Que dire ? C un beau livre, poétique, contemplatif avec une histoire peu commune et intéressante qui évoque des thèmes comme la mort, le deuil, le pardon, la haine, la reconstruction. Mais, car il y a un mais, tout le long de ma lecture, j’ai eu envie de dire, c bon là, passe la seconde et même la troisième ! L’autrice fait le choix de nous immerger dans une histoire d’ambiance et il y a plein de personnages secondaires qui sont là pour « faire authentiques » mais qui n’ont aucune importance dans le déroulé de l’histoire. Idem pour les animaux : que l’héroïne évoque les oiseaux, c normal puisque c son métier et il y a de très belles pages sur les cormorans notamment. Mais pour tous les autres divers et variés qui animent les pages (cheval, ânes, chats, mouton et j’en passe) on s’en fout un peu.

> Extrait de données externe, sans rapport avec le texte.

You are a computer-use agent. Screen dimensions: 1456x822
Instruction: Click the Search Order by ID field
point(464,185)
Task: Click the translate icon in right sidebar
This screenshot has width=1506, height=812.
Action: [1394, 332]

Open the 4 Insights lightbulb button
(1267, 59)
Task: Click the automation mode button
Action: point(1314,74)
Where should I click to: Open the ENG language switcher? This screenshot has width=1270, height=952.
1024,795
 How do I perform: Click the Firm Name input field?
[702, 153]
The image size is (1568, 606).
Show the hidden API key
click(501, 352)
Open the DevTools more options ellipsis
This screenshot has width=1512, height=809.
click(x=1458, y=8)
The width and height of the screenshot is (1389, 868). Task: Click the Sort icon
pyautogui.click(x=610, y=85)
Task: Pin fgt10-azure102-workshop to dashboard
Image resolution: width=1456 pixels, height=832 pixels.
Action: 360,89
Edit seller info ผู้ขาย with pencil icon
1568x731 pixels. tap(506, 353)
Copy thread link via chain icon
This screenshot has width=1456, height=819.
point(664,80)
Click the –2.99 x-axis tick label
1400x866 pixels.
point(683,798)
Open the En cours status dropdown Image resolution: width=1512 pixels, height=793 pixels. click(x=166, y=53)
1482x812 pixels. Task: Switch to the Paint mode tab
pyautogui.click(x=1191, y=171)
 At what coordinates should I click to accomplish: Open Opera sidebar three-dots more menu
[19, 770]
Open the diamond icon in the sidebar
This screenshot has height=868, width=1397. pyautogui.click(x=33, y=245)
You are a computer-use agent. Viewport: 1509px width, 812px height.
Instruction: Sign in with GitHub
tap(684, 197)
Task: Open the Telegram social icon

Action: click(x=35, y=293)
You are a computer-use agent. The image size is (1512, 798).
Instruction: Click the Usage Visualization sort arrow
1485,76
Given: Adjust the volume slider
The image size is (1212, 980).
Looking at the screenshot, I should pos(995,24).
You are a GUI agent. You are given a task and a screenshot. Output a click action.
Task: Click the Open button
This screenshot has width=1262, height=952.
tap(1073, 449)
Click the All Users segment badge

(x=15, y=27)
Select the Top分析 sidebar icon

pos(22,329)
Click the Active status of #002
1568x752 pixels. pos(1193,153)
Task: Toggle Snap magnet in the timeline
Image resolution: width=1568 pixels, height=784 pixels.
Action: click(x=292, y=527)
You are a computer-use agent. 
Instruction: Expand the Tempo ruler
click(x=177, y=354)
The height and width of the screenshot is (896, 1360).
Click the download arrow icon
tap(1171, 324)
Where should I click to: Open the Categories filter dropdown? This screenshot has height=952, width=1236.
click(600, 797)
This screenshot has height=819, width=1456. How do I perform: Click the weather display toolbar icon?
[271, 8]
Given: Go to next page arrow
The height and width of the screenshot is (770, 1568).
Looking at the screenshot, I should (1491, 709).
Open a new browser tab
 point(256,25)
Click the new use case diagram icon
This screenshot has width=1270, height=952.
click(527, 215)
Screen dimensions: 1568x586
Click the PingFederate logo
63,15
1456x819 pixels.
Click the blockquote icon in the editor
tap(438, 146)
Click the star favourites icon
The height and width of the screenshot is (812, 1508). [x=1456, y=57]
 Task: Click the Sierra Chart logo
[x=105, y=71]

Bref, j’aurais apprécié un roman plus resserré car les 524 pages réelles ont un ressenti de 800 pages au moins : l’autrice prend plaisir à étaler les états d’âme de son héroïne dans les moindres détails. Tout ce qui la concerne (ses pensées, gestes, rencontres) est décrit avec minutie.
Mais je suis un peu injuste car l’écriture est vraiment très belle et on s’y sent bien. En plus, je connais ce coin du Cotentin et j’ai pris plaisir à me balader dans ce bel endroit que je visualise très bien. Bref, une histoire qui, je pense, vieillira bien en moi malgré les qq petits reproches que je fais à ce roman.
J’ajoute que l’histoire est très visuelle et très cinématographique : cela pourrait faire un très beau film je pense, et c’est là toute la force de ce roman très incarné.